Bebow, at the time of the incident, was in charge of oversight for security, which included alcohol testing. He identified Government Exhibit 2, the operator's manual for the Alco-Sensor III, the machine used for testing the presence of alcohol. Bebow testified that a certain percentage of inmates are tested monthly. All community inmates are tested every time they enter the prison from outside deployment. Training on the use of the Alco-Sensor III is done monthly for all lieutenants and annually for all staff. Bebow also testified that calibration of the Alco-Sensor III is done monthly and entered into a log book. The log book, (Dfndts. ex. 1 from December 17, 2008 Hearing), applicable to this case was opened on July 25, 2005 and closed on June 4, 2008. It shows that Alco-Sensor III # 1068141-the exact machine used to test the liquid discovered in Barber's locker-was calibrated on March 1, 2007, April 2, 2007, May 1, 2007, June 1, 2007, and July 2, 2007. The test of the fluid found in Barber's cell was performed on July 19, 2007, and the liquid was found to contain .091 alcohol.

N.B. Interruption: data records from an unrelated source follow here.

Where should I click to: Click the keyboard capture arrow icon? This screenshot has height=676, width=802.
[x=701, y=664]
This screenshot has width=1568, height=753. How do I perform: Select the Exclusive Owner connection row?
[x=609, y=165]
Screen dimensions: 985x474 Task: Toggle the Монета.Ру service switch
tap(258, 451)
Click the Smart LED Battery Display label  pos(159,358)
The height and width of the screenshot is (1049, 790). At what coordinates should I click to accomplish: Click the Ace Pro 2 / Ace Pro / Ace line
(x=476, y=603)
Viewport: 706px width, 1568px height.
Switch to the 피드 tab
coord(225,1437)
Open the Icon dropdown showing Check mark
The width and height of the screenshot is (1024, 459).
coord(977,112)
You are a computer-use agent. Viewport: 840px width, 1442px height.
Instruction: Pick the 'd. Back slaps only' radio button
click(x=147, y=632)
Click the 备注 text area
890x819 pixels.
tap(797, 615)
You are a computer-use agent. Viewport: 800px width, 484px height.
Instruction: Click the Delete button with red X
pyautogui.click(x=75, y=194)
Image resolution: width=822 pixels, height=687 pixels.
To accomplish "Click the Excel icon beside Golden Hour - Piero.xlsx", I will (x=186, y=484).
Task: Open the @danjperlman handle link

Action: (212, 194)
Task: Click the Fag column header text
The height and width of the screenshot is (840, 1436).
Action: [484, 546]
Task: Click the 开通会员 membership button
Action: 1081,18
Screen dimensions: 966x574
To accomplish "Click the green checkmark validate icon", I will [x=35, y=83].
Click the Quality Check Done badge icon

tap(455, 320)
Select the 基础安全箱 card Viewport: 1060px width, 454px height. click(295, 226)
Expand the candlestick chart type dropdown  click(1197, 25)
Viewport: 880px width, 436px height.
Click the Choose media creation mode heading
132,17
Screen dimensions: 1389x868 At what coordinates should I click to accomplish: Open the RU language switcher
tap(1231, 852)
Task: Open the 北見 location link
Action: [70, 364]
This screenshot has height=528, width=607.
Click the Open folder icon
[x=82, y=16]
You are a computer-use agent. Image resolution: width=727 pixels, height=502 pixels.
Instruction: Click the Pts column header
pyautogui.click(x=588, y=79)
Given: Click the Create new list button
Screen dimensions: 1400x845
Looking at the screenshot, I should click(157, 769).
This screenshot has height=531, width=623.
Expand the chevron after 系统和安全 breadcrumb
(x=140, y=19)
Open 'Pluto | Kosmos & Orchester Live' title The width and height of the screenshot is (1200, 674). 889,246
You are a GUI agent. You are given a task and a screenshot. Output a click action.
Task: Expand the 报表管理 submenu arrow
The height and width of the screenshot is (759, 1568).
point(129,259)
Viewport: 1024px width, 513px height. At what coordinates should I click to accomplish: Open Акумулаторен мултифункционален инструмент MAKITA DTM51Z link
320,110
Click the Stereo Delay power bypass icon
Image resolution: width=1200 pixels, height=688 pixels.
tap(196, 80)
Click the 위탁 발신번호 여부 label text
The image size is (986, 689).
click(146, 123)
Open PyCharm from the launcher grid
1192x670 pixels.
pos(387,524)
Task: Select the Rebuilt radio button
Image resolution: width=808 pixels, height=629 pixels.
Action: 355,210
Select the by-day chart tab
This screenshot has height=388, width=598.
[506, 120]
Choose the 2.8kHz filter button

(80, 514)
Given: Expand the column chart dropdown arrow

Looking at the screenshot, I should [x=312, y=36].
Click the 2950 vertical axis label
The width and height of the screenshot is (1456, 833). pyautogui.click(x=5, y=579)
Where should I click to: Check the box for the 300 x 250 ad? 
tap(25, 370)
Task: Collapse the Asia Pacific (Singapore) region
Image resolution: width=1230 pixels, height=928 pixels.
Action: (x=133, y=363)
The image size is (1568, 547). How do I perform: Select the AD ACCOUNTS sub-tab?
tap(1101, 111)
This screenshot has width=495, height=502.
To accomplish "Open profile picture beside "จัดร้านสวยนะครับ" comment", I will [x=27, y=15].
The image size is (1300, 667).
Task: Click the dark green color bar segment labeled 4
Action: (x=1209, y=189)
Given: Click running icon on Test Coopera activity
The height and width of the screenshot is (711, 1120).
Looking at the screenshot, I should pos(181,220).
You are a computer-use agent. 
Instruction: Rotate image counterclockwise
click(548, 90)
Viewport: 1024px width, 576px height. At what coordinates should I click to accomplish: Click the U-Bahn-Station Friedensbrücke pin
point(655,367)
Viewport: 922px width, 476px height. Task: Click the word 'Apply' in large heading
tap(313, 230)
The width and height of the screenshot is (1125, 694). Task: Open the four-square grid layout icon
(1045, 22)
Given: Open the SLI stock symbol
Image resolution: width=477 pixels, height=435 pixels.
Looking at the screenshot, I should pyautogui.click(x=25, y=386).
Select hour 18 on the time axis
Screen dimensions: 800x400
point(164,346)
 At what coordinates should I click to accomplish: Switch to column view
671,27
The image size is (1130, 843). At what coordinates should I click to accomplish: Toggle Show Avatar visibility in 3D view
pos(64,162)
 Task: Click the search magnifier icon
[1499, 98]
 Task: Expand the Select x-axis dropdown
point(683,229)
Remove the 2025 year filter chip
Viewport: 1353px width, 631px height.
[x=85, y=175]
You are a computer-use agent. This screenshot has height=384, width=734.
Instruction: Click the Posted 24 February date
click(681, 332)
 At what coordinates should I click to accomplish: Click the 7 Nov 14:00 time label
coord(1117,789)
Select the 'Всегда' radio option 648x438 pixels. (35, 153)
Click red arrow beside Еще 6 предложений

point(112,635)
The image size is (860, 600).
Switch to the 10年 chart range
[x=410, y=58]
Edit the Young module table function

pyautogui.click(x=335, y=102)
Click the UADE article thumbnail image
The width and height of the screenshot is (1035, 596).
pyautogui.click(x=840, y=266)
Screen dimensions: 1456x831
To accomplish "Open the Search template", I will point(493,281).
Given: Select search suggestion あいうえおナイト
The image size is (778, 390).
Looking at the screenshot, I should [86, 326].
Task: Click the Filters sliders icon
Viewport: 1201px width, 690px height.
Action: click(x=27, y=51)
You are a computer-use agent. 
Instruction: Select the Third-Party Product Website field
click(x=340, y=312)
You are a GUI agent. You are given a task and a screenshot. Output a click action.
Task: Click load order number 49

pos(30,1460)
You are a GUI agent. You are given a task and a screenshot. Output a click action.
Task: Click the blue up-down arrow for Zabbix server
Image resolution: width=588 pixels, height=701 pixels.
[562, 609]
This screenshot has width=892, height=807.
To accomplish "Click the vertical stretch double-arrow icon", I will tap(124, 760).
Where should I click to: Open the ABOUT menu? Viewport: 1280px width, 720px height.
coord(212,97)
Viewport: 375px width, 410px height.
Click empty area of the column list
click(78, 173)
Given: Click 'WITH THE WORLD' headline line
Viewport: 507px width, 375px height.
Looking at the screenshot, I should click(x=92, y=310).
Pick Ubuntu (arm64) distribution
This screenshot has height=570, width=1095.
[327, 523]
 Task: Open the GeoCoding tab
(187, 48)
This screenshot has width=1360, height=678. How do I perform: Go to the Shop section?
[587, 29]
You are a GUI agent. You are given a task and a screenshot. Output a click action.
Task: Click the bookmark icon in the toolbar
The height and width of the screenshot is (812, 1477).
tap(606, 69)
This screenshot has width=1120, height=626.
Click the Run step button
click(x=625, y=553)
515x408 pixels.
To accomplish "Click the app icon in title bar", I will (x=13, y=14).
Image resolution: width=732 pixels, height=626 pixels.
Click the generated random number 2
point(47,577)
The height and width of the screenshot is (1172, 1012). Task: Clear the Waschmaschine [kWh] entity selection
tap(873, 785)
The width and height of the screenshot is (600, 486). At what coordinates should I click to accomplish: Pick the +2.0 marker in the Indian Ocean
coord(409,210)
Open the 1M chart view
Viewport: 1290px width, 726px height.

Tomlinson testified as to the operation of the Alco-Sensor III and the procedure for the calibration of the machine. The procedure follows the Operator's Manual at page 25. (Dfndts. ex. 2 from December 17, 2008 Hearing). Tomlinson further testified that FCI Schuylkill does not stock apple cider vinegar because of the relationship between apple cider vinegar and alcohol.

Based on the foregoing uncontroverted evidence, this court is satisfied that Respondent has met the "some evidence" standard to support the DHO's finding. Accordingly, the court will deny Barber's petition for writ of habeas corpus.

III. Conclusion

For the reasons set forth above, the court will deny Barber's petition for writ of habeas corpus. An appropriate order follows.


AND NOW, this 19th day of December, 2008, in accordance with the accompanying memorandum, IT IS HEREBY ORDERED THAT:

1) The petition for writ of habeas corpus pursuant to 28 U.S.C. § 2241 is DENIED.

2) The Clerk of Court is directed to CLOSE this case.

3) There is no basis for the issuance of a certificate of appealability. See 28 U.S.C. § 2253(c).